Required actions:
a) In the Integrated Dynamics article, reproduce the passage starting with "- Products: Unmanned" and going on through "for UAV systems.".
b) Name every country that the Integrated Dynamics article says the company has exported products to.
c) Extend the Integrated Dynamics article by writing what comes next after its final sentence.
── Excerpt
Integrated Dynamics (ID)
- Company type: Private company
- Industry: Aerospace Defense
- Headquarters: Karachi, Pakistan
- Area served: Worldwide
- Key people: Raja Sabiri Khan (Chief Executive)
- Products: Unmanned aerial vehicles (UAV), Electronics
- Website: www.idaerospace.com

= Integrated Dynamics =

Pakistani Defense Systems Manufacturer

Integrated Dynamics (abbreviated ID) is a private company in Pakistan that designs, manufactures and exports various types of unmanned aerial vehicles (UAV). ID also provides consultancy and turn-key project commissioning for UAV systems.

==Background==
Integrated Dynamics supplies UAV platforms, flight control systems, C4I systems, data-links, payloads, ground support equipment and other accessories such as auxiliary power units, starters, battery management systems and launch/recovery systems. The company develop UAV models for both civilian and military uses on a 90,000 m² site, claiming to be "one of the largest UAV-dedicated R&D and manufacturing enterprises." ID has exported products to the US, Australia, Spain, South Korea and Libya.
────
── Records shown
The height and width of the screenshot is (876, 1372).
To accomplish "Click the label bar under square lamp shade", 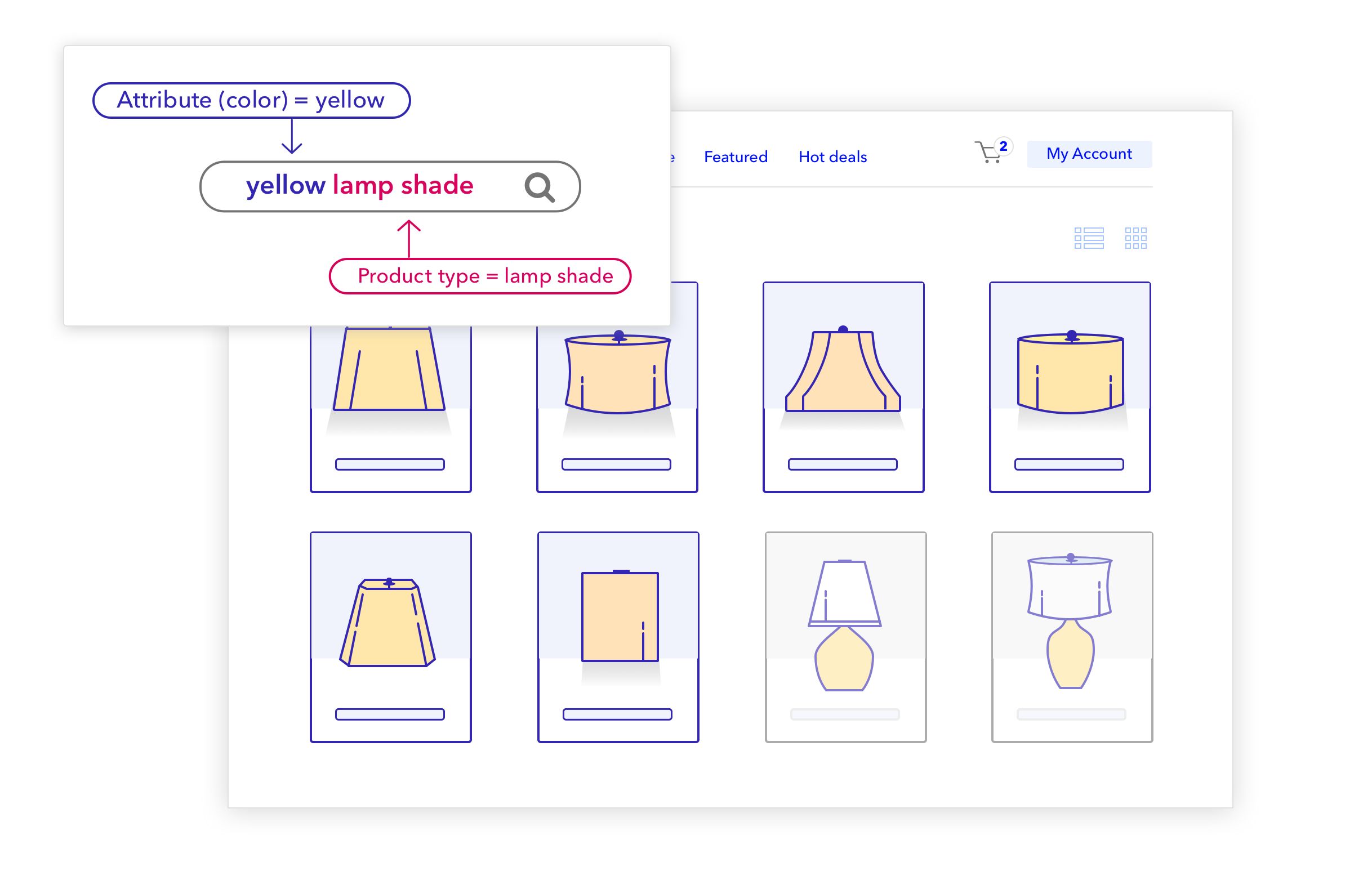I will [617, 714].
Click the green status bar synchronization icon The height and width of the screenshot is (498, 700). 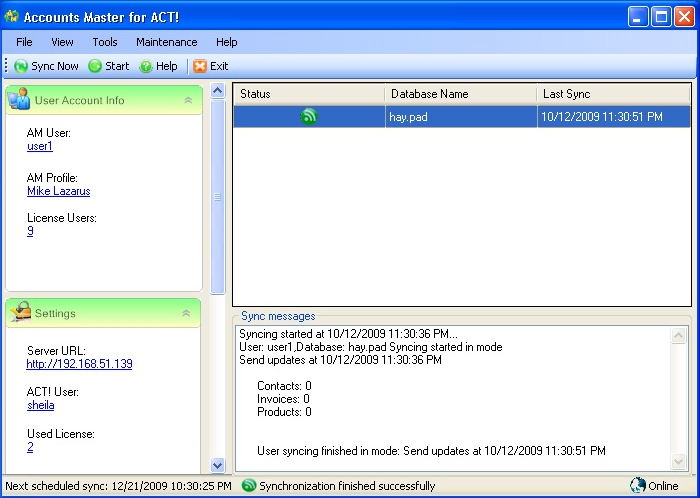pos(249,486)
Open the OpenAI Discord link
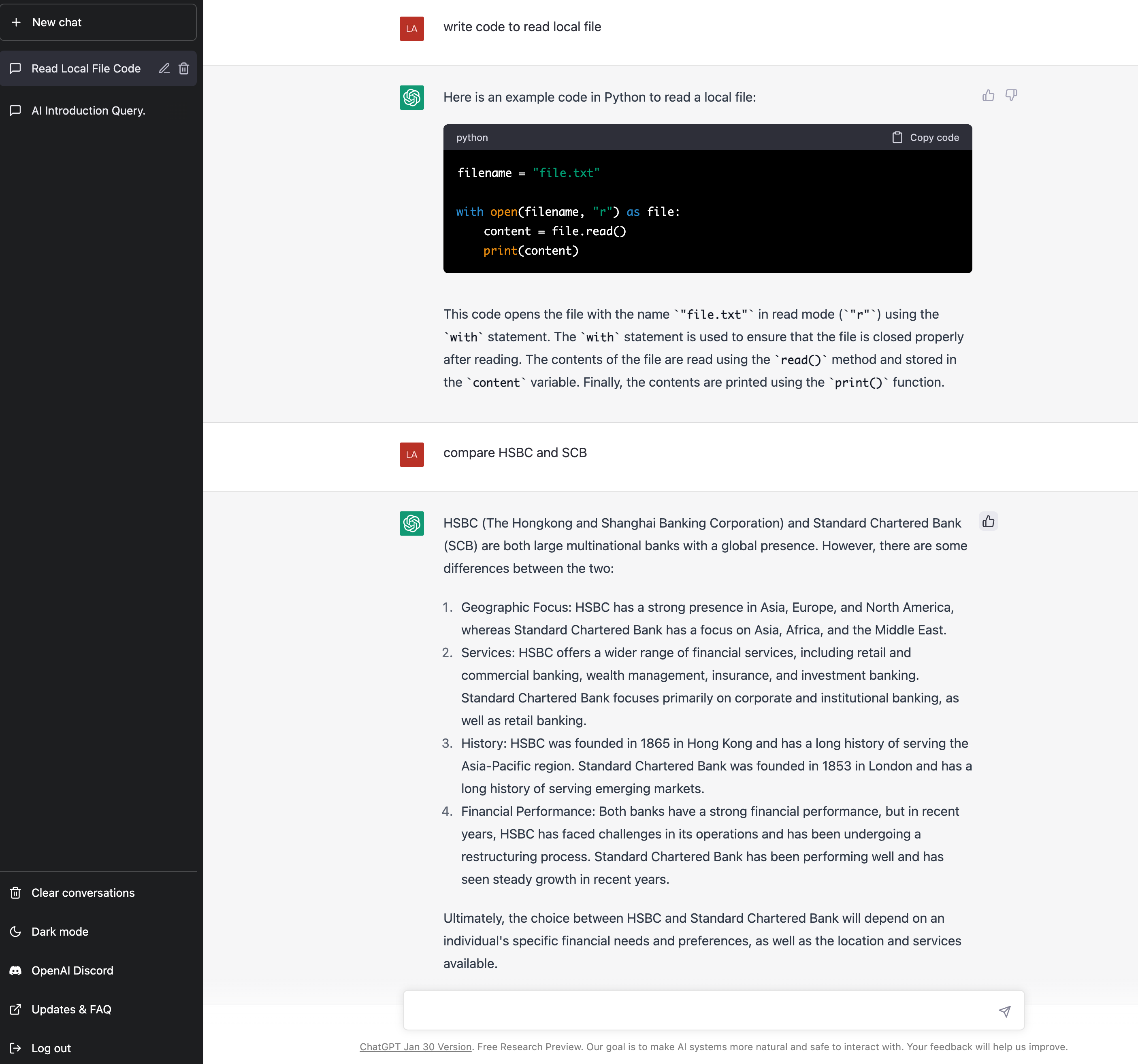This screenshot has height=1064, width=1138. (72, 971)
────
Results of the tasks:
a)
- Products: Unmanned aerial vehicles (UAV), Electronics
- Website: www.idaerospace.com

= Integrated Dynamics =

Pakistani Defense Systems Manufacturer

Integrated Dynamics (abbreviated ID) is a private company in Pakistan that designs, manufactures and exports various types of unmanned aerial vehicles (UAV). ID also provides consultancy and turn-key project commissioning for UAV systems.

b) US, Australia, Spain, South Korea, Libya

c)
==Law enforcement products==

=== Border Eagle ===
A low altitude, short range surveillance UAV intended for monitoring national borders, introduced in 2003. Border Eagle Mk II is the latest updated version.

==Military products==

=== Desert Hawk ===
The Desert Hawk project was started in late 2003 to fulfil a requirement of the Pakistan Army, with the first prototype flying in late 2004. Designed to be capable of unpowered and powered flight using either an internal combustion engine or electric motor, the Desert Hawk looks much like the L-3 Communications-BAI Aerosystems Javelin UAV. Endurance of the Desert Hawk is approximately 2 hours. The standard system comprises a portable ground station and two UAVs. The line-of-sight data-link communication system is designed to get around terrain-masking problems by using one UAV as a communications relay station while the other UAV performs the mission. This capability was demonstrated in 2005 during the flight trials programme. Latest version is the Desert Hawk Mk II.

=== Firefly ===
Integrated Dynamics began development of the Firefly mini-rocket UAV in late 2004 in response to the Pakistan Army operational requirements for a high speed, short range observation system that could be used in the high-altitude environments of northern Pakistan. A basic system costs around $3,000 and comprises four rockets, launcher, carry case, data-link and a PDA-based ground control station.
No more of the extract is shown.